EXERCISE INPUT:

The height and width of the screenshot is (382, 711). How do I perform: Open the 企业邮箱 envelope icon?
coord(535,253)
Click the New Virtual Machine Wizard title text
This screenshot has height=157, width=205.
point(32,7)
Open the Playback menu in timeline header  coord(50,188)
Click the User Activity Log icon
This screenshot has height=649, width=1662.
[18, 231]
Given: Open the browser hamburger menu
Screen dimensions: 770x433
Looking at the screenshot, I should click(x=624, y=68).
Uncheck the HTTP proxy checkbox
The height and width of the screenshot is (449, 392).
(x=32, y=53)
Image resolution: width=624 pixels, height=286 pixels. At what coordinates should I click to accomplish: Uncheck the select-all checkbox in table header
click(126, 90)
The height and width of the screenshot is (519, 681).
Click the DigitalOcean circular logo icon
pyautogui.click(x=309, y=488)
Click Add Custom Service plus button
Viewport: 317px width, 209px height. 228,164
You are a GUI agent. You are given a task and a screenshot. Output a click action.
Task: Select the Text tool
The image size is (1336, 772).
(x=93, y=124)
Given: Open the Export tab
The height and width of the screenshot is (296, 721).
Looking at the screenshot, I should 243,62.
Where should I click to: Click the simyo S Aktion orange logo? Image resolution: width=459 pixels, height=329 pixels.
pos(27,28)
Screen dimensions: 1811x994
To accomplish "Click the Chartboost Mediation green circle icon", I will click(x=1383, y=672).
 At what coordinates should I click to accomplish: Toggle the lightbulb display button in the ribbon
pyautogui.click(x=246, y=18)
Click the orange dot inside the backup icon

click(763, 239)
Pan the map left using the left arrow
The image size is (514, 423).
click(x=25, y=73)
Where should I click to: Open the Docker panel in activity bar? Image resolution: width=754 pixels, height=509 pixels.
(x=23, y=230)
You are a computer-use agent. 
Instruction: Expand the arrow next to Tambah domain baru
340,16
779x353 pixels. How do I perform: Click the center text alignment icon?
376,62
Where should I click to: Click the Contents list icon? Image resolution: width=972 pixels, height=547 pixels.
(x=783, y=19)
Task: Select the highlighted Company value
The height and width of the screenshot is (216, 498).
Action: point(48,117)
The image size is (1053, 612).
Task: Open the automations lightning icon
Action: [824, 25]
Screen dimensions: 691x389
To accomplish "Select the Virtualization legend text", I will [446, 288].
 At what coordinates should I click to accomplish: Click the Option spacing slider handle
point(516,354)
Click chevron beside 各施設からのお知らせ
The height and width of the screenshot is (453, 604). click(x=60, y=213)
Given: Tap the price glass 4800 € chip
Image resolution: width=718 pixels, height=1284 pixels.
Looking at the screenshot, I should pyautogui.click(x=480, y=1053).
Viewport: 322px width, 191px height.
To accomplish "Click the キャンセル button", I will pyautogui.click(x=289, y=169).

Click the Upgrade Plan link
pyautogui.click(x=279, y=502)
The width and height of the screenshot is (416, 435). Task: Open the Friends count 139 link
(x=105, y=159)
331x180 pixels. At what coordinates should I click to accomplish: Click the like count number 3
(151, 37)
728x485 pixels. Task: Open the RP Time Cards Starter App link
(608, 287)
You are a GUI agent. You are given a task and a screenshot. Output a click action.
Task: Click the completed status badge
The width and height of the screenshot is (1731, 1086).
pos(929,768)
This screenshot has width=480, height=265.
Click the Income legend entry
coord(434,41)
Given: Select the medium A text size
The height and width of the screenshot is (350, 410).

WRITTEN PROBLEM: Rewrite the entries from the line with "At what coordinates should I click to accomplish: Toggle" to the line with "(x=23, y=230)", putting "blue dot" in place of "orange dot" and keeping everything else the same.

TASK OUTPUT:
 At what coordinates should I click to accomplish: Toggle the lightbulb display button in the ribbon
pyautogui.click(x=246, y=18)
Click the blue dot inside the backup icon

click(763, 239)
Pan the map left using the left arrow
The image size is (514, 423).
click(x=25, y=73)
Where should I click to: Open the Docker panel in activity bar? Image resolution: width=754 pixels, height=509 pixels.
(x=23, y=230)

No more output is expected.